Thursday, July 5, 2012

Board Finds Remodeled Home Not "Same Property" for Purpose of Burden Shifting Law

Here, the Petitioners and Respondent agreed that the property’s value increased from $87,500 in 2009 to $111,100 for the 2010 assessment. Form 11, Notice of Assessment of Land and Structures, attached to the Petitioners’ Form 131 Petition. However, the Respondent presented evidence that, in approximately 2002, the house was significantly remodeled with updated bedrooms, exterior doors and a bathroom with a jetted garden tub.  Respondent Exhibit 5. In addition, prior to 2002, the home had a new roof and new double pane windows installed. Id. Because of these updates, the assessor testified, the “effective age” of the house was increased from 1900 to 1960 – which resulted in the increase in the assessed value of the improvements. Garoffolo testimony….

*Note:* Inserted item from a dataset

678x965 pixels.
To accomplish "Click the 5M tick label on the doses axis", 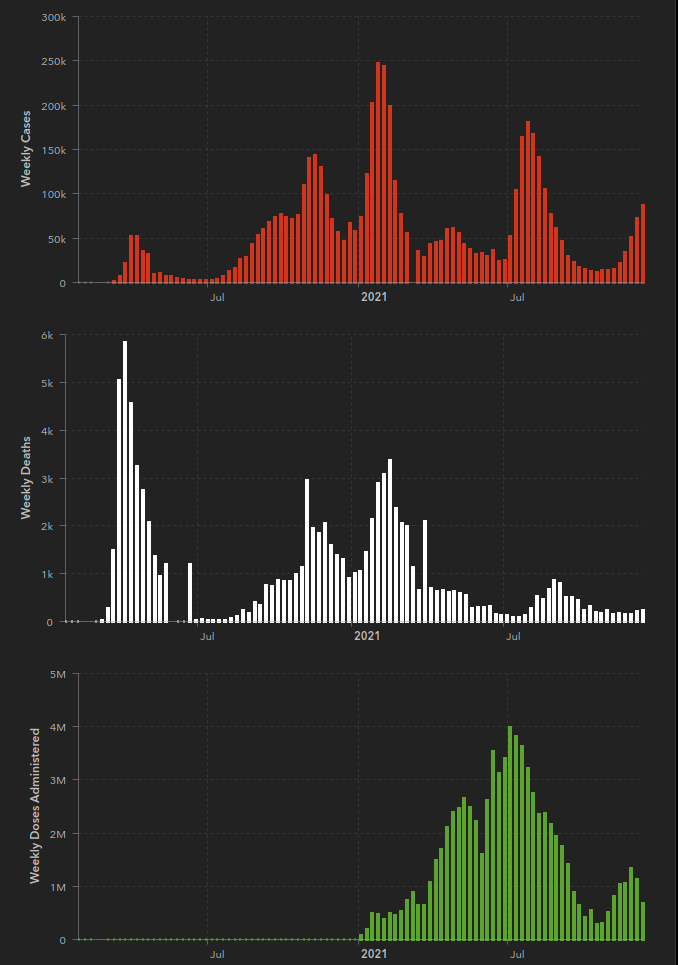I will pos(55,674).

Indiana Code § 6-1.1-15-17.2 applies where “the assessment that is the subject of the review or appeal increased the assessed value of the assessed property by more than five percent (5%) over the assessed value determined by the county assessor or township assessor (if any) for the immediately preceding assessment date for the same property.” Ind. Code § 6-1.1-15-17.2. … Under the plain language of Indiana Code § 6-1.1-15-17.2, the burden shifts to the assessor when the assessed value of the same property increases by more than five percent. Therefore, because the property’s 2010 assessment accounted for the improvements made to the property; whereas the property was not assessed for those updates in 2009, the assessor was not assessing the “same property” in 2010 as she did in 2009. Thus, Indiana Code § 6-1.1-15-17.2 does not apply in this case.

The Petitioners failed to provide sufficient evidence to establish a prima facie case that their property was over-assessed in 2010. The Board reached this decision for the following reasons:


Here, the Petitioners argue that their property was over-valued based on a comparable market analysis prepared by a real estate agent. Petitioner Exhibit 1. In her analysis, the agent identified seven properties built between 1850 and 1980 in Jefferson, Harrison, and Jackson townships that sold in 2008, 2009 and 2010. Id.

…Because the Petitioners made no attempt to identify the similarities in the properties or to value the differences between the properties, their sales comparable analysis has little probative value.

To the extent that the Petitioners can be seen as arguing that their purchase price somehow proves their property is over-valued, the Board finds this argument likewise unpersuasive. Regardless of the method used to prove a property’s true tax value, a party must explain how its evidence relates to the subject property’s market value-in-use as of the relevant valuation date. O’Donnell v. Dep’t of Local Gov’t Fin., 854 N.E.2d 90, 95 (Ind. Tax Ct. 2006); see also Long v. Wayne Township Assessor, 821 N.E.2d 466, 471 (Ind. Tax Ct. 2005). For the March 1, 2010, assessment, the valuation date was March 1, 2010. Ind. Code § 6-1.1-4-4.5 (f); 50 IAC 27-5-2 (c). Here, the Petitioners purchased the subject property in 2002, but they made no attempt to relate the property’s 2002 purchase price to the March 1, 2010, valuation date. Mrs. Badillo argued that they bought the property during an “economic boom” and the property would not sell for its purchase price in today’s market, but she presented no evidence to support her contention. Statements that are unsupported by probative evidence are conclusory and of no value to the Board in making its determination. Whitley Products, Inc. v. State Bd. of Tax Comm’rs, 704 N.E.2d 1113, 1118 (Ind. Tax Ct. 1998).